### Consigna A
Según el texto sobre las escuelas de Soto, ¿por qué el juicio de la Comisión de 1885 muestra con claridad la importancia que tuvieron las Escuelas en la vida de la villa? Responde en una a tres oraciones.
### Consigna B
¿Qué años aparecen escritos en cifras en el texto sobre las escuelas de Soto? Indica junto a cada uno el hecho que el texto le asocia.
### Consigna C
Retoma el texto sobre las escuelas de Soto y continúalo a partir del punto en que se interrumpe.

"Hay también otra fundación particular para escuelas de niños de ambos sexos donde reciben una
educación é instrucción como en la mejor capital de provincia sin costar á los padres absolutamente
nada." La información anterior es de 1885 y la firma una Comisión que permaneció un tiempo en la
localidad con el fin no sólo de "comprobar la riqueza sino averiguar al mismo tiempo donde pueda existir
ocultacion", es decir, algo así como una inspección de Hacienda. Que ese juicio tan positivo venga de
alguien de fuera indica a las claras la importancia que las Escuelas tuvieron en la vida de Soto.
Las "Escuelas Pías de esta villa de Soto" abrieron sus puertas el día 1 de marzo de
1824 y en 1825 atendían a 210 niños y 100 niñas. Hacía ya 14 años que, en sus últimas disposiciones,
D. Juan Esteban de Elías decía a sus albaceas "que los billetes reales que tengo en Cádiz en poder
de D. Simón de Agreda y D. Diego Cancelada y Savedra los destino todos para que cuando Dios quiera
que la nación española resuelle y pueda pagar los premios dellos, se establezca en la villa de Soto una
buena escuela, en la que no tendrán que pagar ninguno nada por la enseñanza..." La verdad es que
los fondos no llegaron hasta 1821 y fue en el mes de abril de ese mismo año, una vez que la Villa cedió
"casa y terreno que aquella Villa poseía en la plaza principal" y "fueron aprobados por la Academia de
San Fernando los planos que se presentaron según está mandado", cuando se dio comienzo a la
construcción de este hermoso edificio. Dos años tardó en terminarse.
Dejando aparte la escuela de Miga (Amiga) para menores de 4 años, en el
documento de fundación de las escuelas figuran "dos salas espaciosas destinadas a las lecciones de
niños y de niñas, con absoluta separación é independencia la una de la otra". A decir del fundador,
corroborado años después por la Comisión a que hemos hecho referencia antes, "esta escuela será
considerada como de primera clase por cuando su enseñanza ha de ser la más amplia y completa".

### Información aportada
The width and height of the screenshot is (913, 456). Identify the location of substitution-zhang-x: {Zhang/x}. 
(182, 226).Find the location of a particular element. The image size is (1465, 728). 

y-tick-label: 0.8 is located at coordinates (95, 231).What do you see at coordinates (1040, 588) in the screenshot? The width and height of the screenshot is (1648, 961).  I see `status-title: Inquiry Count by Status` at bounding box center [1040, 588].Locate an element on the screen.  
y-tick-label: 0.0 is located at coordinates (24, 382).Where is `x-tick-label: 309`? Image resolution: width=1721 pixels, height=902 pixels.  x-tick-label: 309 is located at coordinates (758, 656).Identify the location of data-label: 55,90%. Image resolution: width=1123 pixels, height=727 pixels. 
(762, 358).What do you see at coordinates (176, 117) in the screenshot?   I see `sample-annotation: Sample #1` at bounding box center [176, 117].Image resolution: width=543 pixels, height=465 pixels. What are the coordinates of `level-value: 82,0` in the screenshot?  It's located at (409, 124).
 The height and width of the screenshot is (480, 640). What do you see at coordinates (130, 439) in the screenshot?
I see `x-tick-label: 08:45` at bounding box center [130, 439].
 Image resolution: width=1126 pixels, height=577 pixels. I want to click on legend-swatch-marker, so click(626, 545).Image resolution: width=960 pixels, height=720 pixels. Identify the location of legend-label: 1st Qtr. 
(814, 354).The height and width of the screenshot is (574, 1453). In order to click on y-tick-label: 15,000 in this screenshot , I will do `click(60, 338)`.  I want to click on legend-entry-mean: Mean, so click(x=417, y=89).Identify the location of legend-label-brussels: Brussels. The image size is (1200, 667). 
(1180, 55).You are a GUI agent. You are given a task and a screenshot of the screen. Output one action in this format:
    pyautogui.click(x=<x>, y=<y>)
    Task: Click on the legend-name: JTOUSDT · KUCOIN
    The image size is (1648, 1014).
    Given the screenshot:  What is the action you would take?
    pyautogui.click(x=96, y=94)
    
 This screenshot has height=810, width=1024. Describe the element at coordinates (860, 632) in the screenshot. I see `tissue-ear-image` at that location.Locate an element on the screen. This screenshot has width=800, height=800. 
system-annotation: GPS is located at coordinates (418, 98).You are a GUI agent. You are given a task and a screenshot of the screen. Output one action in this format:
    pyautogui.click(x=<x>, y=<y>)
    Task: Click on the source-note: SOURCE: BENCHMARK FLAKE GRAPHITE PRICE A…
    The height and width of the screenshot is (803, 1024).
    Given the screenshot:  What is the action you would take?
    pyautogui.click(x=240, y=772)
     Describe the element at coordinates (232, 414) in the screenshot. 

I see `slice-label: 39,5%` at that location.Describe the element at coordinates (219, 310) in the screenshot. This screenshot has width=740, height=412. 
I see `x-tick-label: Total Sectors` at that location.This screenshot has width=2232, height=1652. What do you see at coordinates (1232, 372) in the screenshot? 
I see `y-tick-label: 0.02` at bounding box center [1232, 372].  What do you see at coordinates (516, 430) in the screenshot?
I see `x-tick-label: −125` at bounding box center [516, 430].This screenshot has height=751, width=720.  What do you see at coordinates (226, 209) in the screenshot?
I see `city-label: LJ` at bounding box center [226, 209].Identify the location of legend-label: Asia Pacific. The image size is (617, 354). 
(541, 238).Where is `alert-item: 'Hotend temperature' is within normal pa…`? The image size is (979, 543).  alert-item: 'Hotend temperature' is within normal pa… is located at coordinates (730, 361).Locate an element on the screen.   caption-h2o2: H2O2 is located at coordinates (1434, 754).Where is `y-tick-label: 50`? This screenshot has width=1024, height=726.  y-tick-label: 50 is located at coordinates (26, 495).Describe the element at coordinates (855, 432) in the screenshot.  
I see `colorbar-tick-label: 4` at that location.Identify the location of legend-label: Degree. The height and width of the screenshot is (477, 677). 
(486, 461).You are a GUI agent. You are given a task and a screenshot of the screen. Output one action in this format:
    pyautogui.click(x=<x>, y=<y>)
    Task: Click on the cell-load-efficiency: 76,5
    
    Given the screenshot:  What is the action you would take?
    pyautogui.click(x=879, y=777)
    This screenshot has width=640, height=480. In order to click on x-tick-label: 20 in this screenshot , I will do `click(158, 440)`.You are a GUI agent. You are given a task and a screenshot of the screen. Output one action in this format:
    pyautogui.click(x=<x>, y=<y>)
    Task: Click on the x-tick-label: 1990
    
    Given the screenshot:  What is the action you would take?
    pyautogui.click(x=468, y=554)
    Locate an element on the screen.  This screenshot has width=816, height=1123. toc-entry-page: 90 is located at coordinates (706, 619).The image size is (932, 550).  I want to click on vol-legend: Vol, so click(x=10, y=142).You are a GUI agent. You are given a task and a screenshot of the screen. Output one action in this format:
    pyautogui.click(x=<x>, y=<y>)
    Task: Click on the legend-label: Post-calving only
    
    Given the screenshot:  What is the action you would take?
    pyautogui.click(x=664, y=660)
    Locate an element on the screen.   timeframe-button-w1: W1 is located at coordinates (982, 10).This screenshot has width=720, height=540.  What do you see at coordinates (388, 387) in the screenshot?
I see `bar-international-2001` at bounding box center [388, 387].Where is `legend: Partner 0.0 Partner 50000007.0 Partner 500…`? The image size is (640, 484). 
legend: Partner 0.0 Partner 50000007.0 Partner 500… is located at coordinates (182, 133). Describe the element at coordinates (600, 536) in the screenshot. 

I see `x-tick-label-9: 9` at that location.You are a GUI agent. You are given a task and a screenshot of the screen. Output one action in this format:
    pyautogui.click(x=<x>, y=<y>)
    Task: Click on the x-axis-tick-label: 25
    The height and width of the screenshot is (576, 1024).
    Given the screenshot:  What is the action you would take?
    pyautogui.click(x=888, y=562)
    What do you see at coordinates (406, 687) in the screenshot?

### Tu respuesta A
Porque ese juicio tan positivo procede de alguien de fuera: una Comisión que estuvo un tiempo en la localidad para comprobar la riqueza y averiguar posibles ocultaciones, algo así como una inspección de Hacienda.

### Tu respuesta B
- 1885: fecha de la información firmada por la Comisión.
- 1824: el 1 de marzo abrieron sus puertas las "Escuelas Pías de esta villa de Soto".
- 1825: las Escuelas atendían a 210 niños y 100 niñas.
- 1821: llegaron los fondos y, en abril, comenzó la construcción del edificio.

### Tu respuesta C
Ya desde su fundación se contrata, además del Maestro principal, a otro auxiliar con menores exigencias
de titulación. También el sueldo va a ir parejo: 4.380 reales de vellón para el Maestro principal y 3.650
reales de vellón para el Maestro auxiliar y la Maestra de las niñas. Por cierto que la maestra debía ser
"hija de la misma villa de Soto, y en su elección, no sólo se atenderá con el mayor cuidado á su
aptitud y suficiencia, sino más particularmente á su conducta moral y religiosa". También se estipula
que la clase á escuela de niñas durará por las mañanas media hora más que la de niños para que los
maestros puedan pasar "á la sala de aquéllas, y á presencia de la Maestra repasarán las lecciones,
revisarán las planas y cuentas, corrigiendo unas y otras con la dulzura y decoro que corresponde, les
cortarán las plumas y harán á la Maestra las advertencias que estimen conducentes..."
La renta que se asignó para la fundación fue de 15000 reales de vellón, producto
anual de la inversión de 500000 reales en fincas productivas rústicas o urbanas.
Ya en 1826 tanto el Ayuntamiento como el Cabildo eclesiástico dan fe de que los
dos exámenes públicos celebrados han sido "desempeñados por los alumnos con extraordinario
lucimiento, primor, aplauso general y progresos dignos de todo aprecio".
Siguieron funcionando estas escuelas hasta finales de los años 70 del siglo XX. Los que las frecuentamos en la década de los 50 conocimos tres maestros: de chicos, de chicas y de
párvulos. Y, aunque no públicos como en sus primeros años, sí que realizamos exámenes ante un
tribunal formado por los maestros, el médico, el cura y un padre de familia. Lo que no nos consta es lo
del "extraordinario lucimiento, primor..." Habrá que pensar que también fue así.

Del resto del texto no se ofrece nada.